The therapeutic relationship: early ruptures
One reason for the early problems in the therapeutic relationship is Mark’s poor ability to describe his internal states, a typical feature of NPD. For example:
M: “Yesterday I was just like this… like this chair, cold and still. I think things I don’t do, but I don’t know why. And in the end, I’ve been satisfied for a lifetime… but am I really satisfied?
T: “Ok Mark, can you recall a moment in which you felt like this? Let’s try to understand what you mean when you describe yourself as the motionless chair…
M: “I don’t know… maybe it’s always like this… or when I returned home the other day… but I wasn’t doing anything at all particular…
T: “It was Wednesday, right? We’re talking about the moment you entered home after work… what did you think? What did you feel?
M: “I wasn’t thinking about anything. I was empty! I told you!
Mark cannot describe what he thought and felt, nor understand what he wants. He focuses more on others than on himself, which is common in narcissism. He only complains about his difficulty in facing everyday life. As a result, I experienced bored and confusion and a sense of just being an audience when he speaks without any emotion. This leads me to think about something else, sometimes I want the session to end as soon as possible because I cannot understand what Mark asks from the therapy. I realized that I had to explore what Mark thinks and feels and understand what he wants from therapy and the reason to ask for help, instead of remaining silent, passive and most of all distracted.
T: “So Mark, I understand that you feel that things are not going well in your life and it has been like this for a long time but we need to goals and figure out how we want to get there. What do you think?
M: “I don’t know what I want, I’m sick and I definitely long for a different life. Now I don’t know what to tell you doctor!

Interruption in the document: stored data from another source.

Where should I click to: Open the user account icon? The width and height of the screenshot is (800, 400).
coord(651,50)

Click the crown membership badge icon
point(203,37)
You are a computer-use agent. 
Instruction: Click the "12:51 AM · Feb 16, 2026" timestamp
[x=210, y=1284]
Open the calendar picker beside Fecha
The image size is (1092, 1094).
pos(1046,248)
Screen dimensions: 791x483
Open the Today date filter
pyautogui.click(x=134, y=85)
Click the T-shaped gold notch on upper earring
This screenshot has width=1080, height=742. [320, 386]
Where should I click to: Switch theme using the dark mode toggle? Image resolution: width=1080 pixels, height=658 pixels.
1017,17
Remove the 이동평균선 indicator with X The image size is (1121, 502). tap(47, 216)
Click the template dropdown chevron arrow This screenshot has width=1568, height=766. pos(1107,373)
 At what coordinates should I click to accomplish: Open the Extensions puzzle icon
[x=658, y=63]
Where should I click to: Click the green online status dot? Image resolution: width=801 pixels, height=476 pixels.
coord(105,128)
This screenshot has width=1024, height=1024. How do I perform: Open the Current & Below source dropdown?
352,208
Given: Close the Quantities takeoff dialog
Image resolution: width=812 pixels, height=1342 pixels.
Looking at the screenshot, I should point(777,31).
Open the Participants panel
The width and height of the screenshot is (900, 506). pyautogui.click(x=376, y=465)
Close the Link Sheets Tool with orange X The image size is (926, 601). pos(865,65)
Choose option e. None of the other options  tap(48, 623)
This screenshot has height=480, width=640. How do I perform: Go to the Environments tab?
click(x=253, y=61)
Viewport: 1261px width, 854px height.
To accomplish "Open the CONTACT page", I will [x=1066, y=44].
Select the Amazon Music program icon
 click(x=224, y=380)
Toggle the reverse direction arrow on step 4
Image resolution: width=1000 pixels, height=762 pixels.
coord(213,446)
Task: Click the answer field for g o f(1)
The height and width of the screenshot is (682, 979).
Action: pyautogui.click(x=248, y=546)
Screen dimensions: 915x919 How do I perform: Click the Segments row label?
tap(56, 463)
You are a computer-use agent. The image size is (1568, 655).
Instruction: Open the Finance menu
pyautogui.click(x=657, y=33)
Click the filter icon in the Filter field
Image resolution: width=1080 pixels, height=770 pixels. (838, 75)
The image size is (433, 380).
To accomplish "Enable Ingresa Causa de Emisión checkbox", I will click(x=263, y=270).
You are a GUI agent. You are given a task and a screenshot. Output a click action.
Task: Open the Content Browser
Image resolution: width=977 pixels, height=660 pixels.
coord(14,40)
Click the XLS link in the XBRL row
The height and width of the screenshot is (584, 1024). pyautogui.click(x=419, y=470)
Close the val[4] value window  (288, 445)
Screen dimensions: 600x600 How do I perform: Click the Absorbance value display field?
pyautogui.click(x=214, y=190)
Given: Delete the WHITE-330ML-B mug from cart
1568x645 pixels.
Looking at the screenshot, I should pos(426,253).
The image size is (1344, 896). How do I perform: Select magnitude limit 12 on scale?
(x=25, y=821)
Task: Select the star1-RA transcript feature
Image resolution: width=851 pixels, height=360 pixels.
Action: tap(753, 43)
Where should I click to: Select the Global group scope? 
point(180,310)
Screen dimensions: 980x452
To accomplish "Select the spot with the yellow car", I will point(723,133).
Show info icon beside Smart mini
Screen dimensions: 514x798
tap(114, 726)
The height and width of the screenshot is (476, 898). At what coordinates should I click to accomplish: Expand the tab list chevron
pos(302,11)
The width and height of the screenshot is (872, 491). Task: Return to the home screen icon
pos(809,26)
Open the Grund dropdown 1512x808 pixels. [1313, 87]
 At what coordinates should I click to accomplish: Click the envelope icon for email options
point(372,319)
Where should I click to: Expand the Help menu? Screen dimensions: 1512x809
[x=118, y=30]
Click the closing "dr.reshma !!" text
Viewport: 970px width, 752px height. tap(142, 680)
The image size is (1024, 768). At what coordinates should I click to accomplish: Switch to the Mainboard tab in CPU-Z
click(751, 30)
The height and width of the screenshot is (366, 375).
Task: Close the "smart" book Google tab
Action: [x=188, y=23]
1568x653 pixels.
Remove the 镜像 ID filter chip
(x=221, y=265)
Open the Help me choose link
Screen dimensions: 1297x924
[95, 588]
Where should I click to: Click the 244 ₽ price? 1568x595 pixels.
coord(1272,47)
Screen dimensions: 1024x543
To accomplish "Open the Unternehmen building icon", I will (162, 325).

You have to take care of it, do what you want and hurry up, as time passes.
T: “I understand that you expect therapy to be something magical. Almost as if I could understand everything and offer you solutions. But I can’t guess what you think, feel and above all what you want to get from these sessions. We need to discover it together!
M: “What should we do…? I don’t know…
T: “We need to understand what you really want from therapy and figure out how to get there together. What do you think? And, in general, I need first to all to better understand what you think and feel in certain situations ”.
M: “A skilled therapist understands everything by intuition and you ask me instead that we must collect episodes. I can’t get the sense… Wait, what did you say? We must discover? Do we want to be explorers of the forest?
Mark responds to my attempts to cooperate with sarcasm and humiliation. I feel belittled and not taken seriously as a psychotherapist. Furthermore, his attitudes become blatantly arrogant, for example he laughs at me or talk to me without even looking at my face. At that point, I realized it was pointless letting him humiliate him. As a first step I started breathing regularly in order to regulate my sense of hurt and anger. Then I tried to see things from his perspective, not taking his offenses personally. I figured out he was spiteful out of some self-protective mechanisms I had to discover. In MIT we consider that patients are guided by rigid problematic expectations on how others will react when we express our wishes, and we name those structure “maladaptive interpersonal schemas ” (Dimaggio et al., 2015; 2020). Guided by those patterns, patients predict how others will react to our need to be, for example, cared for, appreciated or supported. In order to protect themselves from the negative responses they expect, patients adopt maladaptive coping mechanism (Lazarus & Folkman, 1984). Very likely arrogance and spite part of Mark’s coping strategies. I needed to explore if that was the case. Mark is again derogating me in the middle of one of the first sessions, and I take it as a chance to explore the underlying reasons.
M: “Where are you going for vacations?
T: “I’m going to Greece ”.
M: (sarcastic) “… and you’ll come back tanned, eh? Anyway, doctor, Greece. It’s so trivial, it’s trendy. You go to Mykonos, like everyone else, right? I already know! How trivial.